Question

\[\frac{dy}{dx} - y \tan x = e^x\]

Answer 1

We have,

\[\frac{dy}{dx} - y \tan x = e^x \]

\[\text{Comparing with }\frac{dy}{dx} + Py = Q,\text{ we get}\]

\[P = - \tan x \]

\[Q = e^x \]

Now,

\[I . F . = e^{\int - \tan x\ dx} \]

\[ = e^{- \log\left| \left( \sec x \right) \right|} \]

\[ = e^{\log\left| \left( \cos x \right) \right|} \]

\[ = \cos x\]

So, the solution is given by

\[y \cos x = \int e^x \cos x dx + C\]

\[ \Rightarrow y \cos\ x = I + C . . . . . . . . . . . \left( 1 \right)\]

Where,

\[ \Rightarrow I = \cos x\int e^x dx - \int\left[ \frac{d}{dx}\left( \cos x \right)\int e^x dx \right]dx\]

\[ \Rightarrow I = \cos x e^x + \int\sin x e^x dx\]

\[ \Rightarrow I = \cos x e^x + \sin x\int e^x dx - \int\left[ \frac{d}{dx}\left( \sin x \right)\int e^x dx \right]dx\]

\[ \Rightarrow I = \cos x e^x + \sin x e^x - \int\cos x e^x dx\]

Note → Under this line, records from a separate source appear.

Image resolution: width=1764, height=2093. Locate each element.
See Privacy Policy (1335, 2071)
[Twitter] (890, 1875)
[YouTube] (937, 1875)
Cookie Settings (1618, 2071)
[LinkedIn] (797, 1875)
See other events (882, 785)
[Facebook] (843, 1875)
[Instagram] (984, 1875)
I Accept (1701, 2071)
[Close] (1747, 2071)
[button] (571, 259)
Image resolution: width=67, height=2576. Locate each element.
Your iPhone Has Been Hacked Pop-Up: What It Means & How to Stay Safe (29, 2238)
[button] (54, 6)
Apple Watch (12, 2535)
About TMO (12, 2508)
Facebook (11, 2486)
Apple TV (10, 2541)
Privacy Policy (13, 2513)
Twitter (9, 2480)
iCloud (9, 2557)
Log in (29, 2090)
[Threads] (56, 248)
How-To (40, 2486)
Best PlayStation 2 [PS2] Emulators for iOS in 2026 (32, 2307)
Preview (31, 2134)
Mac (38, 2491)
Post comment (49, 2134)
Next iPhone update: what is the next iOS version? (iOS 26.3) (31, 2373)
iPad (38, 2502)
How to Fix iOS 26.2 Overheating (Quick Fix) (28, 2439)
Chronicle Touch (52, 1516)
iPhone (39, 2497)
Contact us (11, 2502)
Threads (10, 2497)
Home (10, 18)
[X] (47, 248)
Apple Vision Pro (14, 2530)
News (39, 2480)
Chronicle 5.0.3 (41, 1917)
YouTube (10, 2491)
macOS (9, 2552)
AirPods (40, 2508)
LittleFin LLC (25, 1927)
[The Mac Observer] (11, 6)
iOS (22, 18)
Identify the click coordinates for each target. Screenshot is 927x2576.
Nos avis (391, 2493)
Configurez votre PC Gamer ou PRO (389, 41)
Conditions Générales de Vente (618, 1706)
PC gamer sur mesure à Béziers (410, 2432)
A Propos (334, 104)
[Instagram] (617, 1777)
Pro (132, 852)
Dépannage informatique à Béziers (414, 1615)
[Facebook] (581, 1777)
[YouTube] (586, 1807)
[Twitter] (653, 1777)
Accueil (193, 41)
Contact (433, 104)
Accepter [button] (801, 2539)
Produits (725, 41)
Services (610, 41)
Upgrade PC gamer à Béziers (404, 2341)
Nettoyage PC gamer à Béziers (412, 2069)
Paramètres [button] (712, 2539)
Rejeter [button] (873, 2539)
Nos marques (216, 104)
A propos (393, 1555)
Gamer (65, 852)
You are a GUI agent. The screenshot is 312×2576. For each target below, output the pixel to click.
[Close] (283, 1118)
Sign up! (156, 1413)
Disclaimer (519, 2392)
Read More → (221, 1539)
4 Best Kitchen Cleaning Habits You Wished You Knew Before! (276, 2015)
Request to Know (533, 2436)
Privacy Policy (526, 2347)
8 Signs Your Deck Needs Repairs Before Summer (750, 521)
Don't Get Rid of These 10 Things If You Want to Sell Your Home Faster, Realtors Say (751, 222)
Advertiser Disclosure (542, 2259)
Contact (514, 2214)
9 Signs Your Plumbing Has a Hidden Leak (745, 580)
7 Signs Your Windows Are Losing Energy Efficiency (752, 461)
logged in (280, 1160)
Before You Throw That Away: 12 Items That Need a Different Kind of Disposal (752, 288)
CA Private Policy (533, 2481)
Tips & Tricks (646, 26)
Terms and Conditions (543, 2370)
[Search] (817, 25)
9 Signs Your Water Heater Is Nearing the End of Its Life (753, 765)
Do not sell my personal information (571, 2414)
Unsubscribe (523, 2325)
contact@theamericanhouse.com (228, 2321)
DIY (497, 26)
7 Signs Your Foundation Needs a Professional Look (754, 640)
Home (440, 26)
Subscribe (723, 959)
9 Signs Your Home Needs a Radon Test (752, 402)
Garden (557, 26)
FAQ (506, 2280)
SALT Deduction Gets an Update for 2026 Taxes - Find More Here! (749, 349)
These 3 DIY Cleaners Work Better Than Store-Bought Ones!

\[ \Rightarrow I = \cos x e^x + \sin x e^x - I ............\left[\text{From (2)}\right]\]

\[ \Rightarrow 2I = \cos x e^x + \sin x e^x \]

\[ \Rightarrow I = \frac{e^x}{2}\left( \cos x + \sin x \right)\]

\[ \therefore y \cos x = \frac{e^x}{2}\left( \cos x + \sin x \right) + C .............\left[\text{From (1)} \right]\]